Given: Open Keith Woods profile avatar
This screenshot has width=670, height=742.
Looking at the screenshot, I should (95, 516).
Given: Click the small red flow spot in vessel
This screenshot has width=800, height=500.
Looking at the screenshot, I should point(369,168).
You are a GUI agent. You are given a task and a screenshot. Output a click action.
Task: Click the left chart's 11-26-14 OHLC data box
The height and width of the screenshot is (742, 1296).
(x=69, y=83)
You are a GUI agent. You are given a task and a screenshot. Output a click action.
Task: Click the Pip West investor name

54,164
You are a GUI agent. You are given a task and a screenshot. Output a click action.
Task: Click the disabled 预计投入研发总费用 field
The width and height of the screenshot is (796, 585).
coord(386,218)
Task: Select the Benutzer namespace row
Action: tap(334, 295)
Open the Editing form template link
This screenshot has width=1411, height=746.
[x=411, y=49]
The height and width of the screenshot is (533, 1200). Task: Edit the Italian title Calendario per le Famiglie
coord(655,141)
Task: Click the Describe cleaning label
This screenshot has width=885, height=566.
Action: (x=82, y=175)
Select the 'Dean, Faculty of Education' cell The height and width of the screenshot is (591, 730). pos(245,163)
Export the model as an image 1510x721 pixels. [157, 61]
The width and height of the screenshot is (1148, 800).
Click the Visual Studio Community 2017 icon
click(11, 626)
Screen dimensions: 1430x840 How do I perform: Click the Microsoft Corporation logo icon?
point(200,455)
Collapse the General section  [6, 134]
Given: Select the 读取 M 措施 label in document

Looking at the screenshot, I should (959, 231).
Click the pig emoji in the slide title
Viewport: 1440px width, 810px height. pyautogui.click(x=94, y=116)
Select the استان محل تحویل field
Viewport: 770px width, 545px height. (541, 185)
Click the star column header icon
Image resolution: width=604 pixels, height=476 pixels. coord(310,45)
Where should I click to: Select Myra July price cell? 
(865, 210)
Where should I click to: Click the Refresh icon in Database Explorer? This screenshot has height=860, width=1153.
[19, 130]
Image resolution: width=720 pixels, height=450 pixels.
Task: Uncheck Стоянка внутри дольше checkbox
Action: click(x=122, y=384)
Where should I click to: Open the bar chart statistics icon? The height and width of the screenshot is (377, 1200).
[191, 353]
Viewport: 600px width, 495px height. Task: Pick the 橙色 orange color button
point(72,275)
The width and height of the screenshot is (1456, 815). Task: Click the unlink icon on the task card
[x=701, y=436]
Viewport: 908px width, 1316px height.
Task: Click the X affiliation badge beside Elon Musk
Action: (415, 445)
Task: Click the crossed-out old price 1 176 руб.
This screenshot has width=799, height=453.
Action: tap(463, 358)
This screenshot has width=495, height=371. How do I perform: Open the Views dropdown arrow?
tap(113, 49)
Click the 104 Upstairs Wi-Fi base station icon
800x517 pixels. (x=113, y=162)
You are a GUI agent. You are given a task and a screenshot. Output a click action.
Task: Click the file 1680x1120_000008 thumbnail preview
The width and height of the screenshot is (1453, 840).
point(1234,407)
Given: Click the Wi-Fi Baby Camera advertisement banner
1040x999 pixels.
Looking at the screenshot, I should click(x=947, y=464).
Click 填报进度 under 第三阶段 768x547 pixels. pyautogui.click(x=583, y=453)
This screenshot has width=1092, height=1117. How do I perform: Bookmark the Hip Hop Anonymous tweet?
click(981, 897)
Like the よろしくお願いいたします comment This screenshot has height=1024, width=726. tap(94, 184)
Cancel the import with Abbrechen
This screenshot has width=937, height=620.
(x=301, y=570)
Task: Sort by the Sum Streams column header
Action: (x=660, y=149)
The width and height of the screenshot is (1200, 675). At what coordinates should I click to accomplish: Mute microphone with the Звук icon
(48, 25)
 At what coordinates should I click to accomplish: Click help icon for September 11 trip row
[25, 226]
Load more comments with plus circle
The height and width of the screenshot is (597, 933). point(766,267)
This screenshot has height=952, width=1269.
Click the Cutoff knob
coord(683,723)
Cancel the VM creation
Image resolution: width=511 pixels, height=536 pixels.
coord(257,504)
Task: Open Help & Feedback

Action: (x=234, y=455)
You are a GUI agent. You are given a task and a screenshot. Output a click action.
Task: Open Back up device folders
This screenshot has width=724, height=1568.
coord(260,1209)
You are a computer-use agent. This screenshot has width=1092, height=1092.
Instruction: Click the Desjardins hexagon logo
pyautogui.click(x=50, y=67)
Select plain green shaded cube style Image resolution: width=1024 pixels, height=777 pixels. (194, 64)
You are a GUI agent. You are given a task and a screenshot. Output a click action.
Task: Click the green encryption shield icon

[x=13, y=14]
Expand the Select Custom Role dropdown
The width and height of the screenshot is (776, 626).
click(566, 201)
============================================================
Nothing should appear in the answer except the lines above from the line with "Given: Click the Wi-Fi" through the line with "Click 填报进度 under", both included, written out exactly.

▶ _Response area_:
Given: Click the Wi-Fi Baby Camera advertisement banner
1040x999 pixels.
Looking at the screenshot, I should click(x=947, y=464).
Click 填报进度 under 第三阶段 768x547 pixels. pyautogui.click(x=583, y=453)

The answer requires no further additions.